Of course, mice are not people. People have a third as many odor receptors as mice, and humans lack the organ that allows mice to sense pheromone odors. But measuring the brown and beige fat activity of fasting and non-fasting humans to odors might not be a difficult experiment to try.

Fast carbs are foods that quickly turn into glucose in the body, often before you even finish swallowing. They include sugar, of course, which is half glucose, but the main culprit in the Western diet is wheat flour, which is mostly amylopectin A, the type of starch that is most quickly digested into glucose by the enzymes in your saliva. Making the digestion much faster is the fact that the flour is ground extremely fine, providing enormous amounts of surface that is then exposed to the enzymes.

We have long had a nickname for the effects of fast carbs on the brain: food coma. While the name is meant to be somewhat tongue-in-cheek, the effect is real, as a recent study  in the journal Physiology & Behavior shows.

The researchers tested the effects of glucose on simple reaction time, arithmetic, and an effect called Stroop interference, where, for example, printing the word “blue” in a color other than blue slows down thinking. In all three tests, subjects responded more slowly when given glucose or sucrose than when given the sucralose placebo. The effect was greater after a 10 hour fast (such as usually occurs just before breakfast).

The effect after fasting was a 15% slowdown in reaction time. Without fasting, the reaction time was faster, but the difference between glucose and placebo was greater, with glucose causing a 17% slowdown.

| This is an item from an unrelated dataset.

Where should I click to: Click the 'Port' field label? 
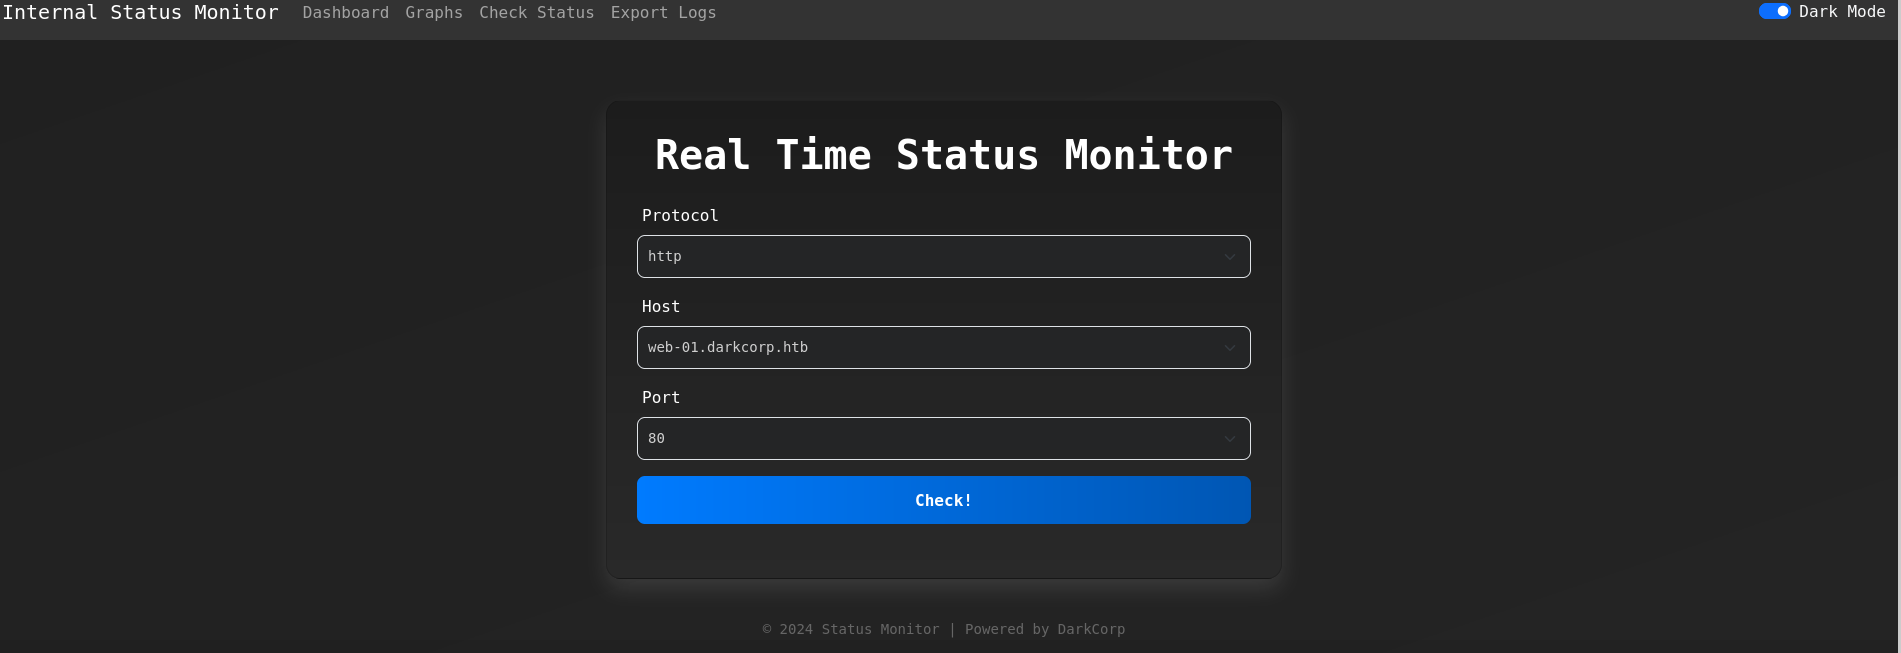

Other studies have shown that glucose induces sleep by activating sleep-promoting neurons in the brain, and that by raising insulin levels, glucose can make it easier for the amino acid tryptophan to enter the brain, where it is converted into the hormones serotonin and melatonin, both of which are involved in sleep. The tryptophan you get from that Thanksgiving turkey would not by itself make you sleepy. It is the insulin following the rolls, mashed potatoes, and desserts that allows it to get into the brain.